### WORK TO COMPLETE
Quote word for word the lines below, beginning with the first and ending with the one that has "Select the Abstract summary column option". Drop the pictures.

╭─ EXERCISE MATERIALS

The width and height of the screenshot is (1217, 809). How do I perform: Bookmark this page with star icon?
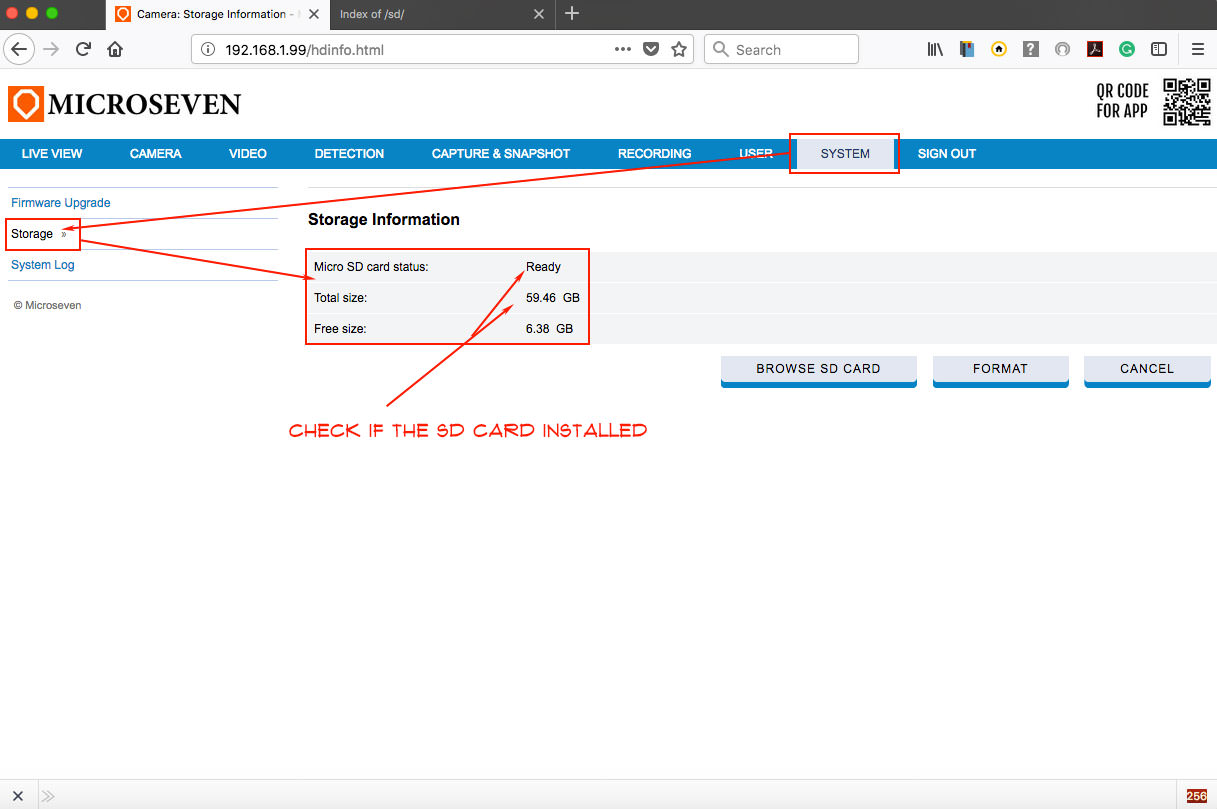tap(679, 49)
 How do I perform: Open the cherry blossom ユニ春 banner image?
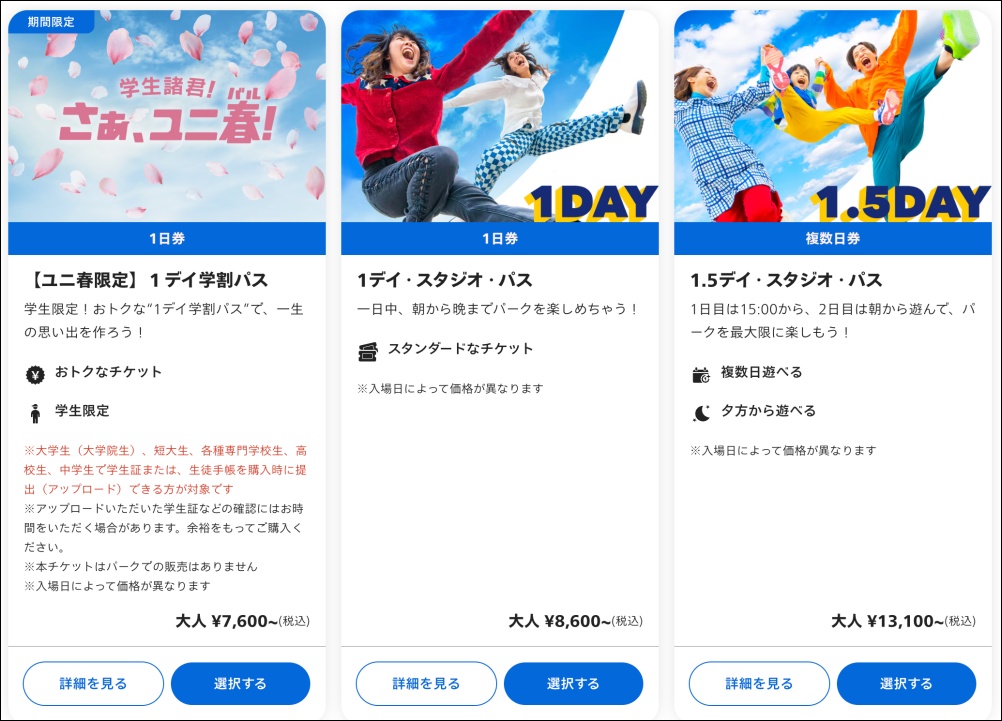click(x=167, y=116)
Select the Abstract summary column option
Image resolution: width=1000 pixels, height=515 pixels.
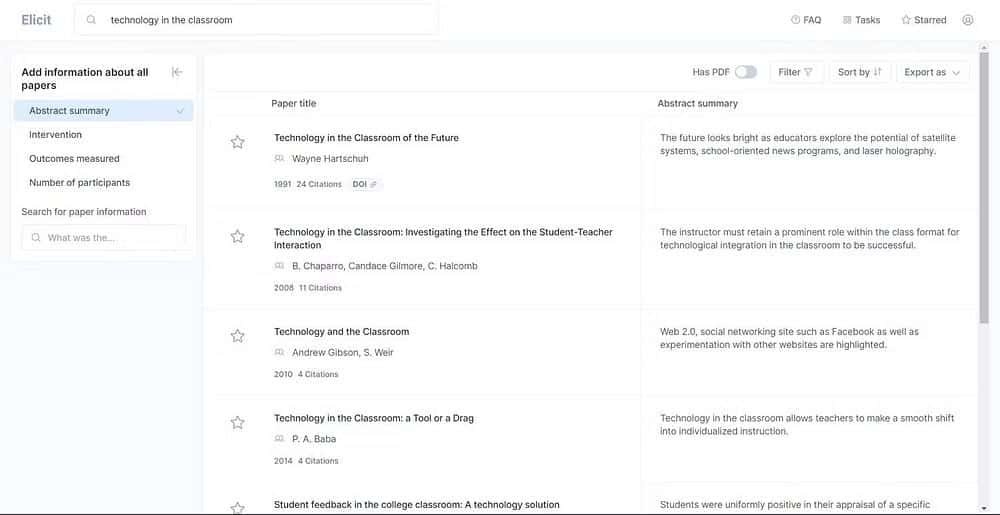coord(103,111)

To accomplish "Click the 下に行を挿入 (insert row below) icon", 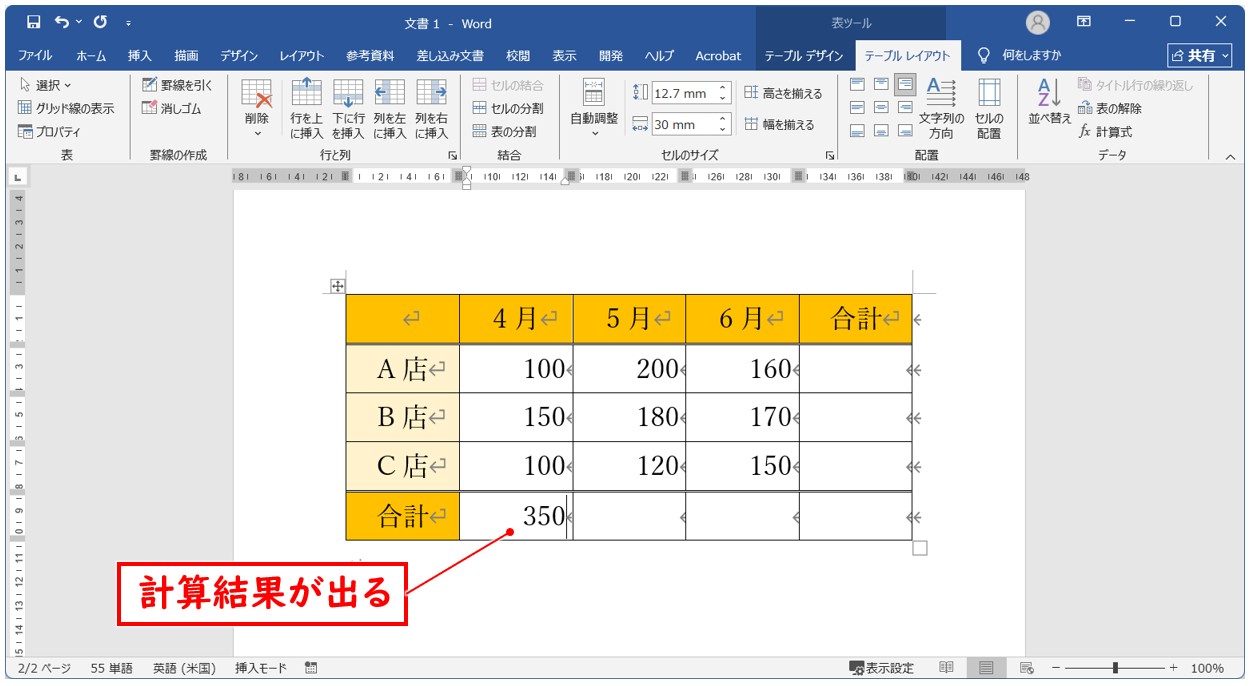I will (348, 108).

╰─

### ANSWER SECTION
The width and height of the screenshot is (1217, 809). How do I perform: Bookmark this page with star icon?
tap(679, 49)
 How do I perform: Open the cherry blossom ユニ春 banner image?
click(x=167, y=116)
Select the Abstract summary column option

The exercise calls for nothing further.